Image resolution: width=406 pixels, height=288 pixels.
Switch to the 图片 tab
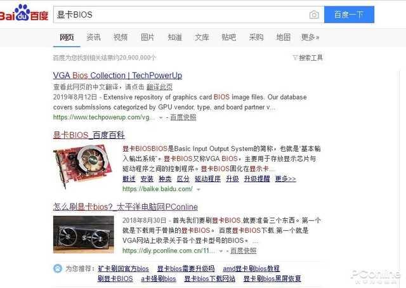coord(148,37)

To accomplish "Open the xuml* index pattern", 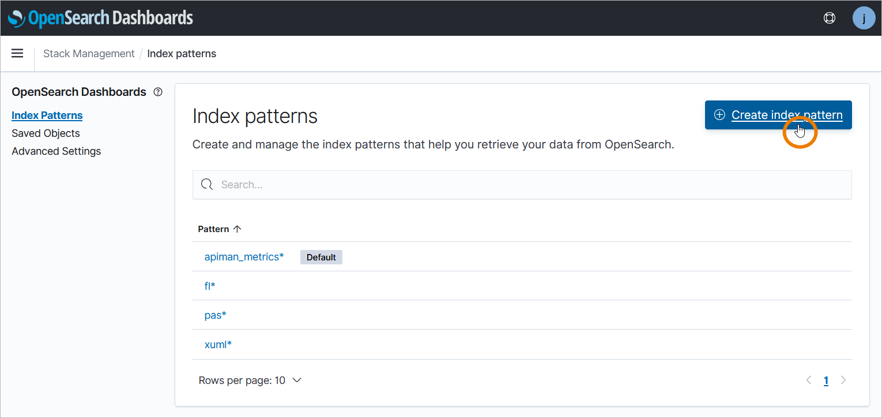I will point(218,345).
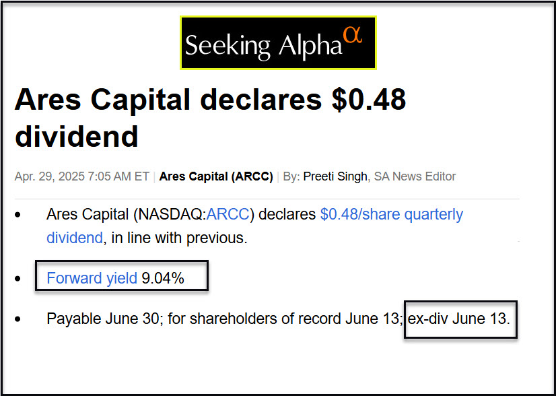This screenshot has height=396, width=556.
Task: Click the Apr. 29, 2025 timestamp
Action: pos(81,176)
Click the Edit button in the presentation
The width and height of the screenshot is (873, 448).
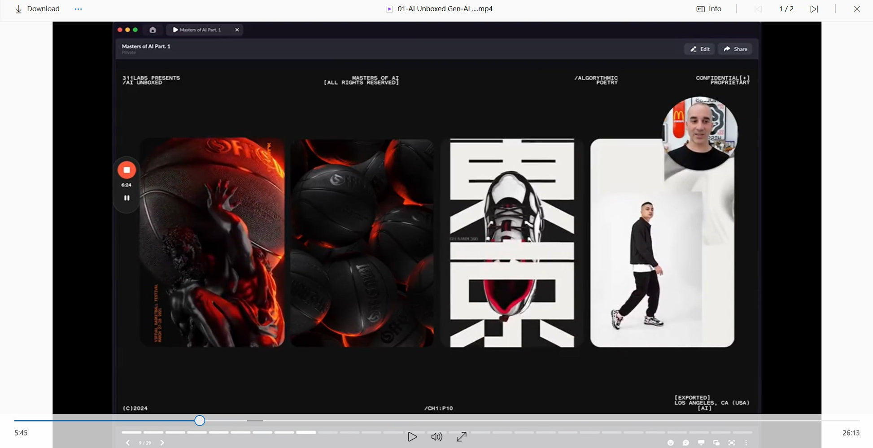pyautogui.click(x=699, y=49)
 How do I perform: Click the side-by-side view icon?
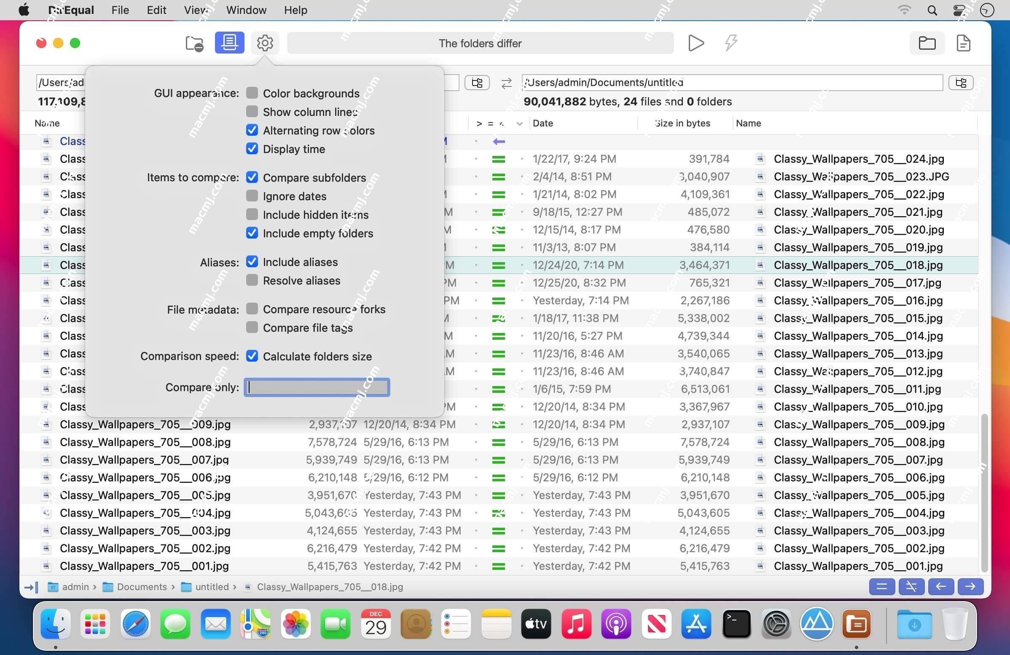229,43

◇ ◇ ◇ ◇ ◇ ◇ ◇

# Exercise objective:
Your copy should consist only of the lines from the line holding "Click the Edit button in the presentation" through the final line of the listing above, both included, with all pictures omitted.

# Expected answer:
Click the Edit button in the presentation
The width and height of the screenshot is (873, 448).
pyautogui.click(x=699, y=49)
 How do I perform: Click the side-by-side view icon?
229,43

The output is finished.